### Activity
The response should be an exact transcription of the data below, free of images.
++++ Data to use ++++
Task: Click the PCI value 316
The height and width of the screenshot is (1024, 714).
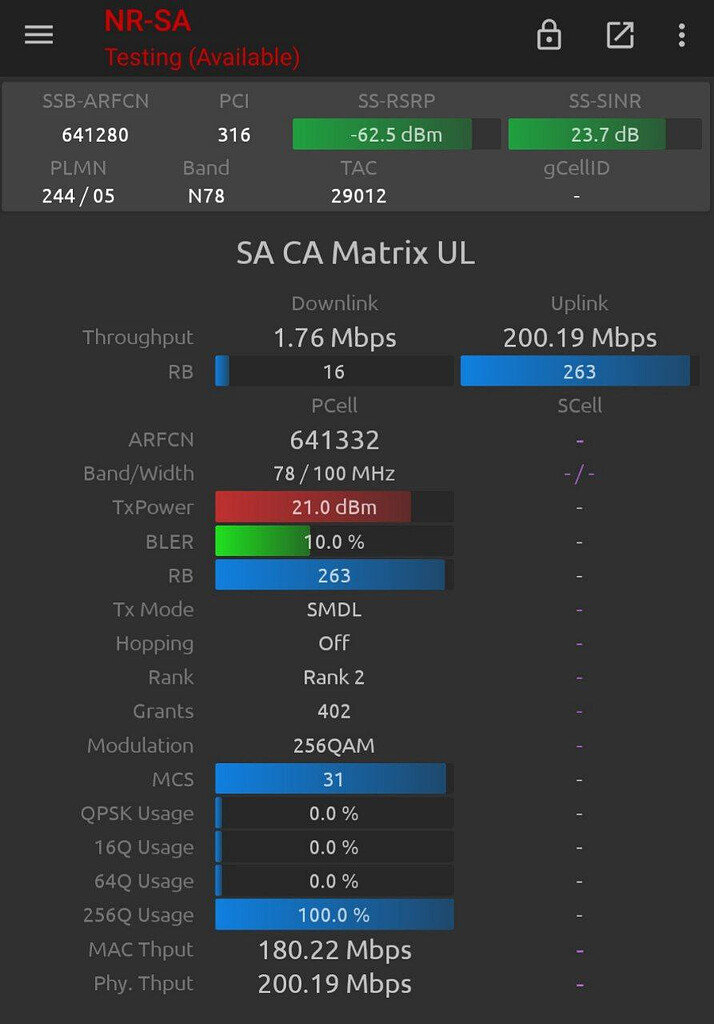Action: pyautogui.click(x=234, y=134)
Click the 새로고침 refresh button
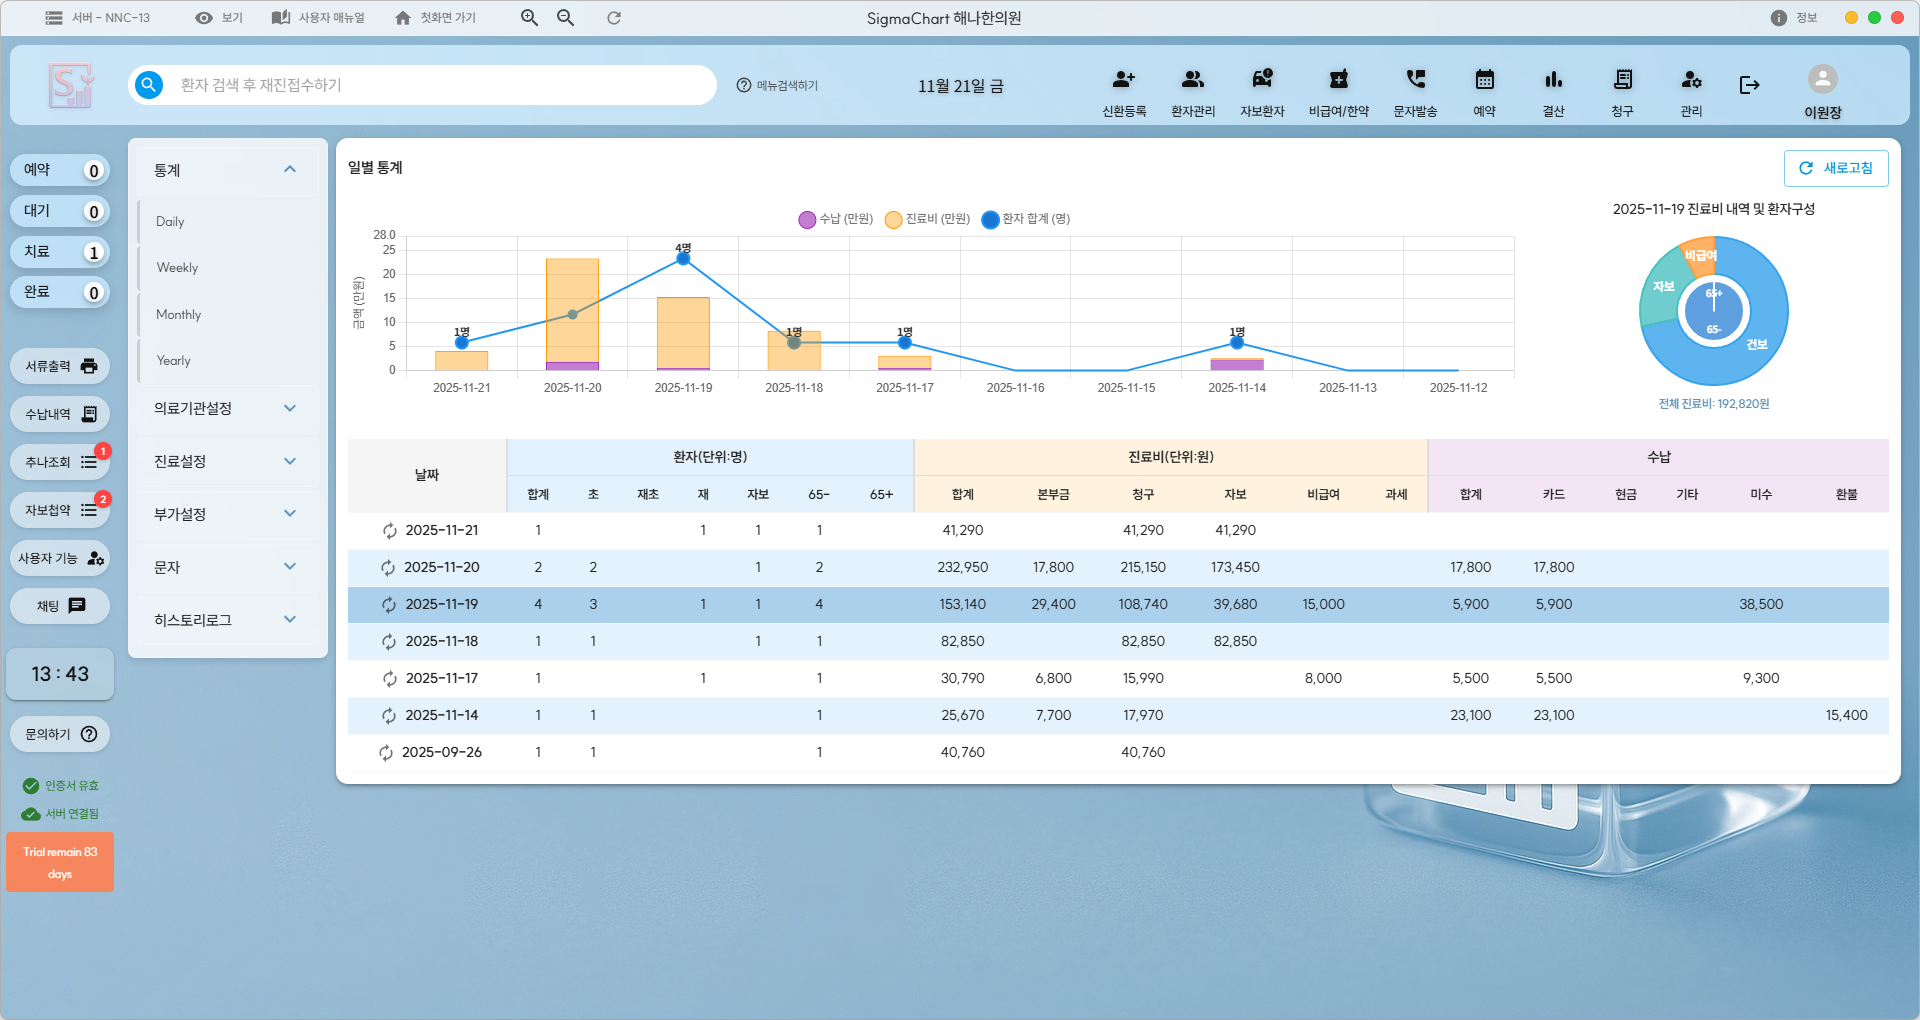The image size is (1920, 1020). coord(1835,168)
++++
### Output below
Task: Click the PCI value 316
The height and width of the screenshot is (1024, 714).
Action: pyautogui.click(x=234, y=134)
Click the 새로고침 refresh button
The image size is (1920, 1020). coord(1835,168)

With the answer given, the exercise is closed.